▸ RECORDS FOR PROCESSING:
------------

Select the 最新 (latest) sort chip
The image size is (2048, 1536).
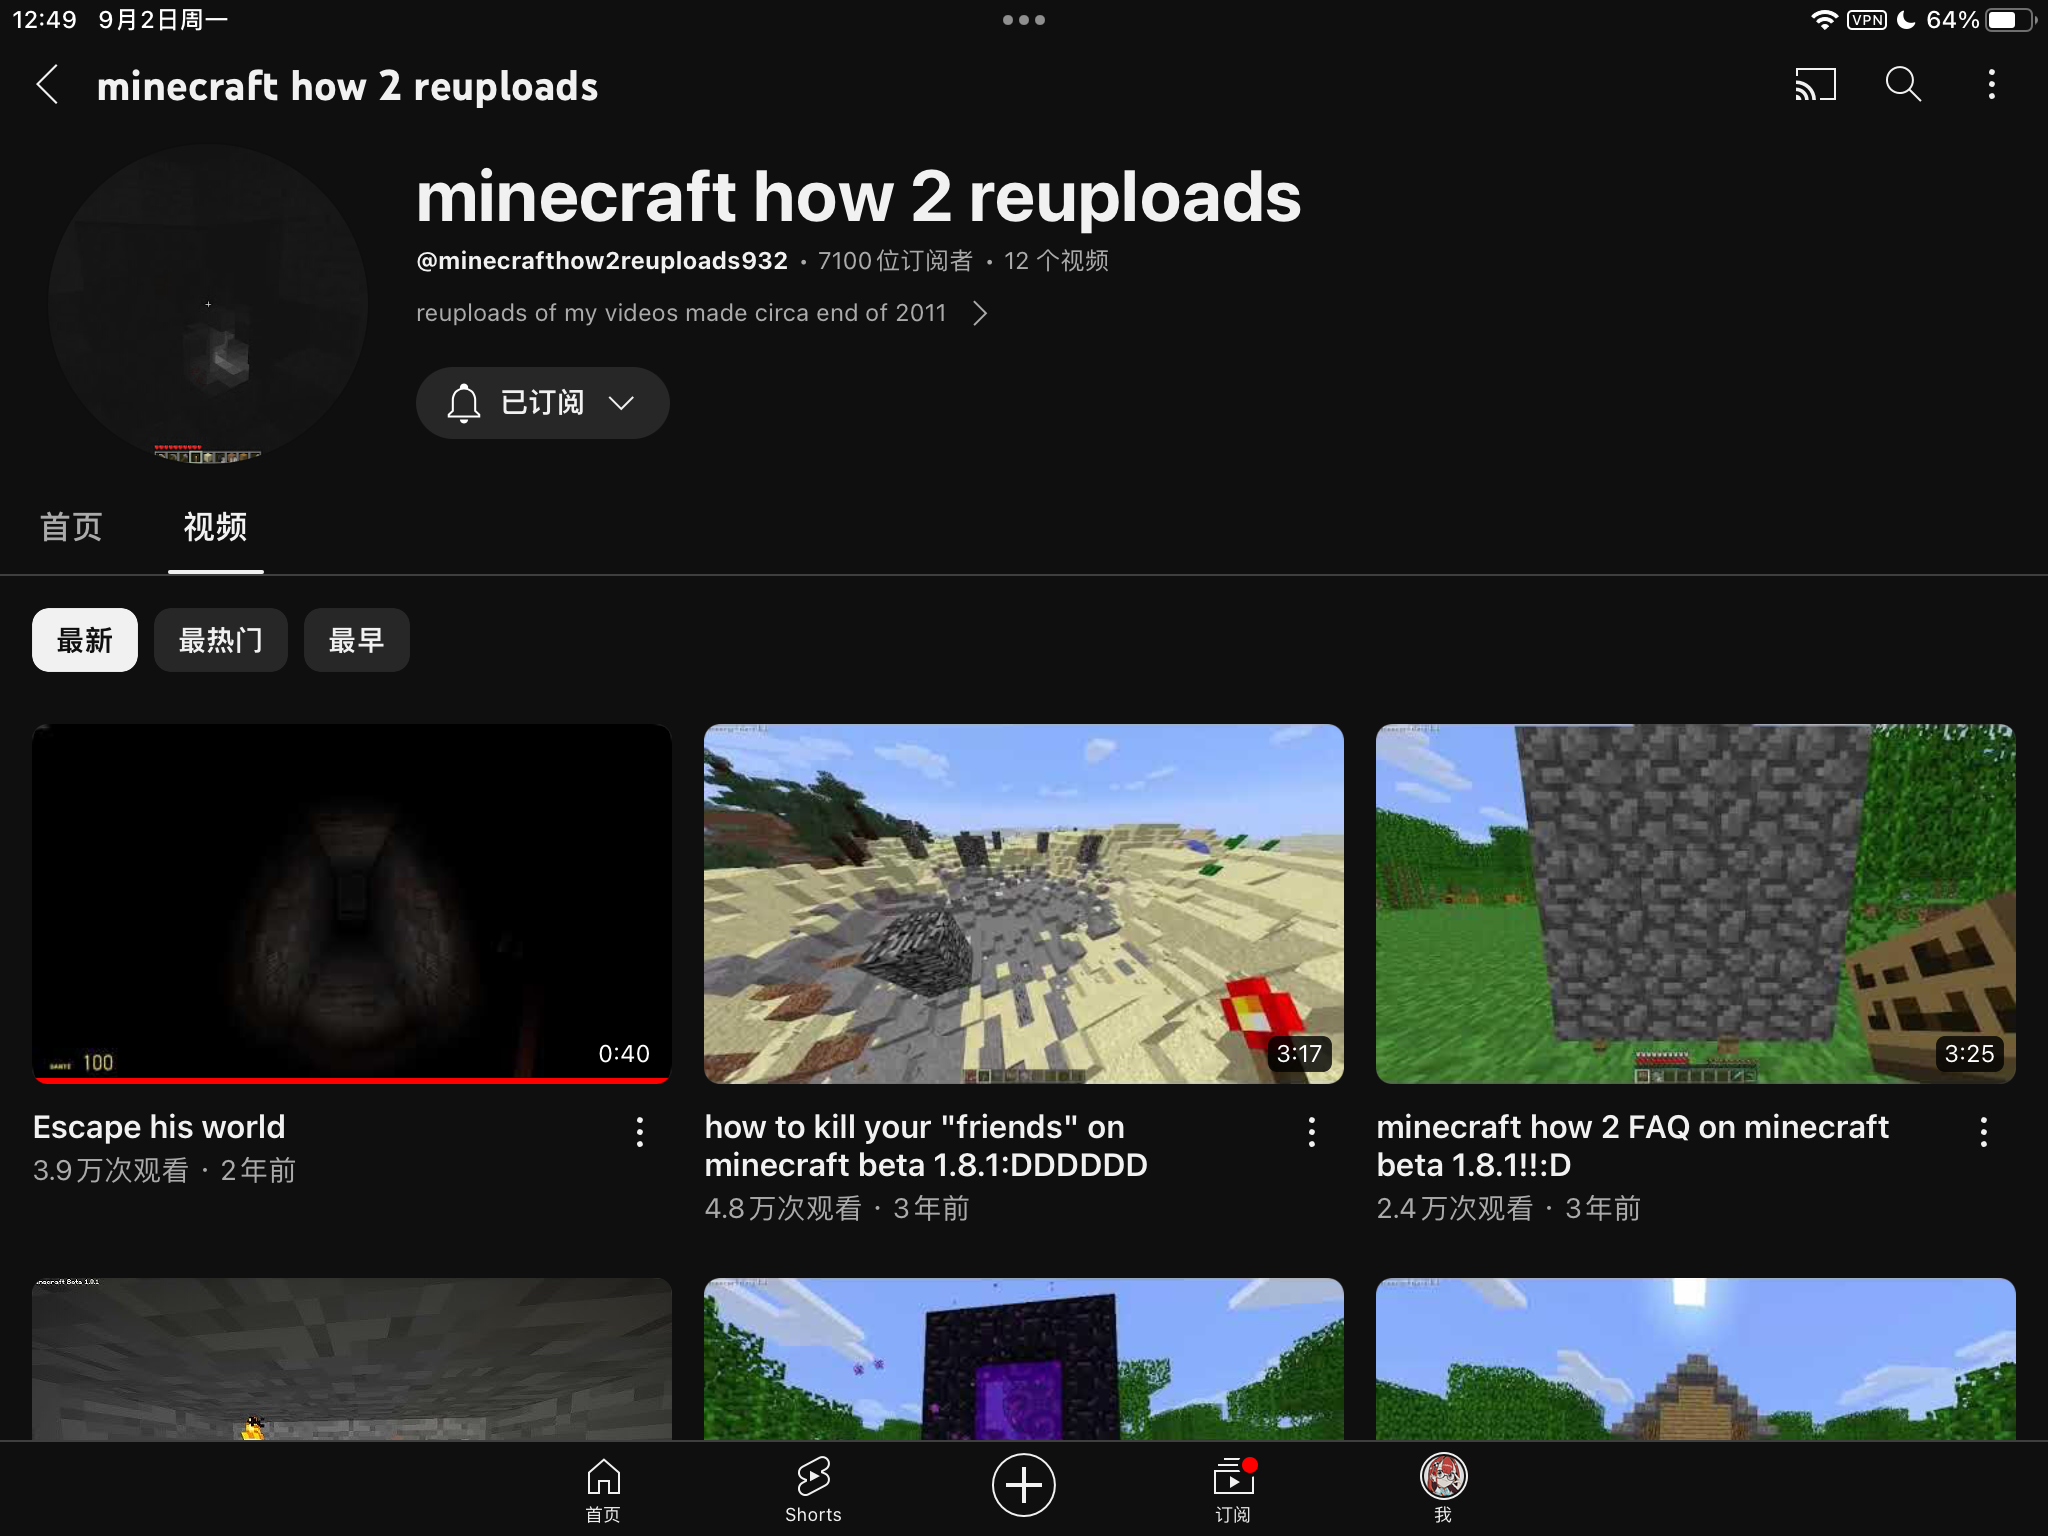85,640
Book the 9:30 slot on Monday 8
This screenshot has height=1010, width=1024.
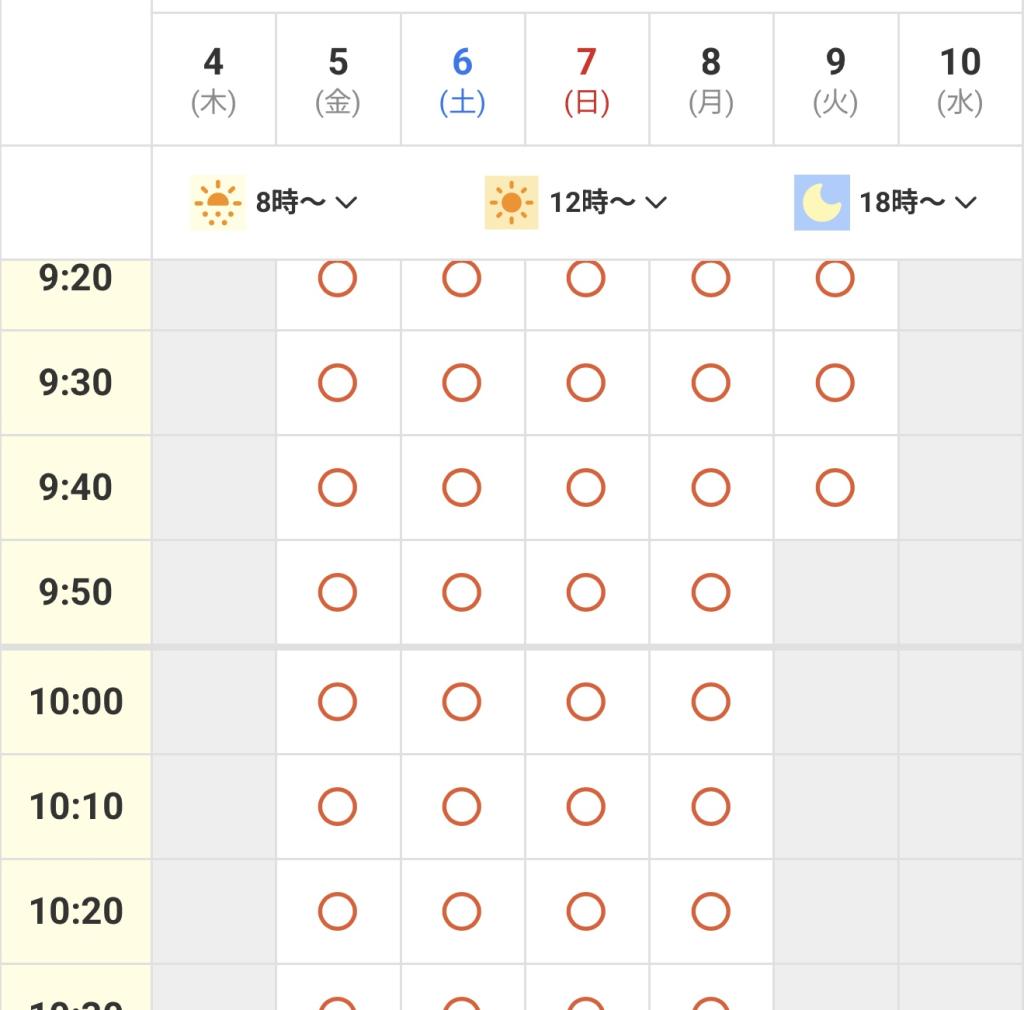[x=710, y=383]
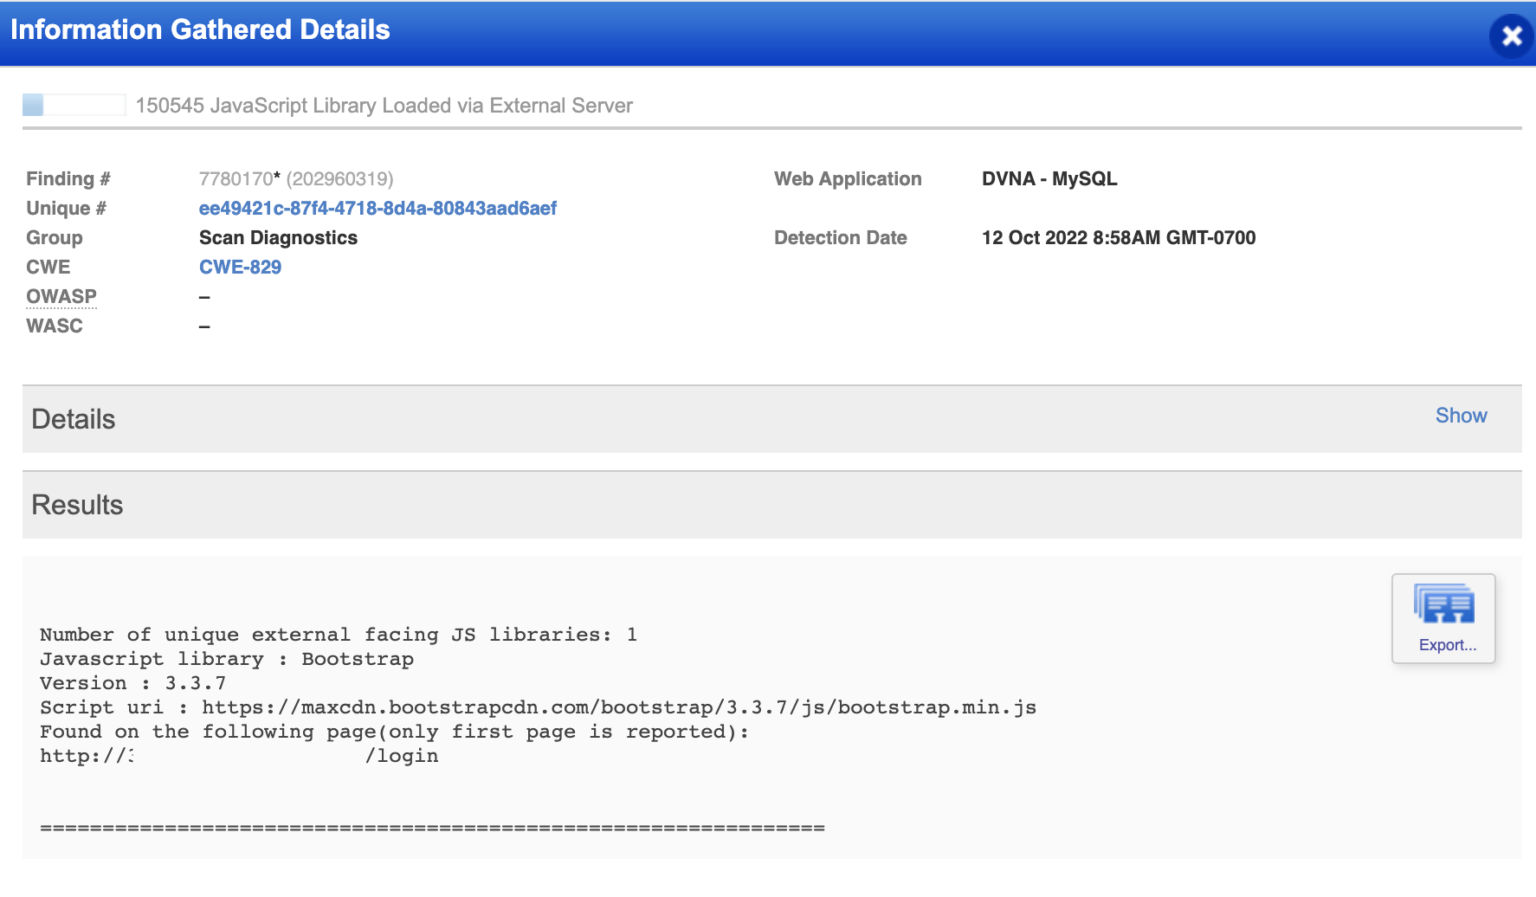
Task: Show the Details section
Action: click(x=1461, y=415)
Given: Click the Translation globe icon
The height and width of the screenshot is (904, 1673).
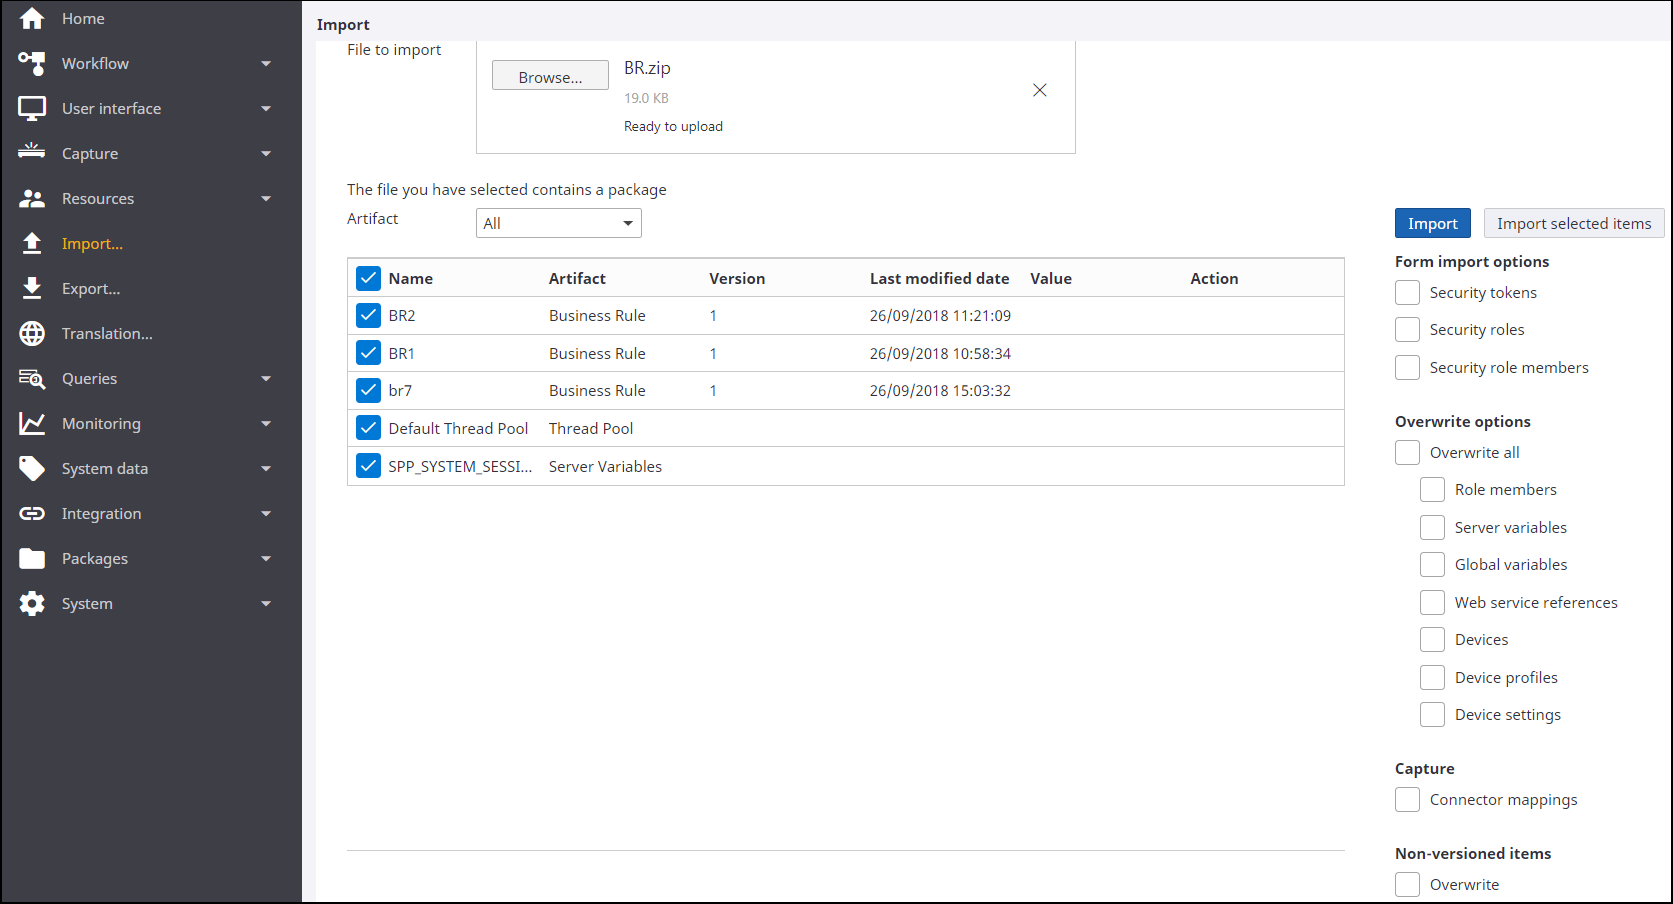Looking at the screenshot, I should click(x=32, y=334).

------------

▸ WHAT YOU NEED TO DO: Copy out every one of the lines above word for word, omitting the pictures.

▸ EXERCISE RESULT:
Select the 最新 (latest) sort chip
The image size is (2048, 1536).
85,640
Book the 9:30 slot on Monday 8
This screenshot has height=1010, width=1024.
[x=710, y=383]
Task: Show the Details section
Action: click(x=1461, y=415)
Given: Click the Translation globe icon
The height and width of the screenshot is (904, 1673).
Looking at the screenshot, I should click(x=32, y=334).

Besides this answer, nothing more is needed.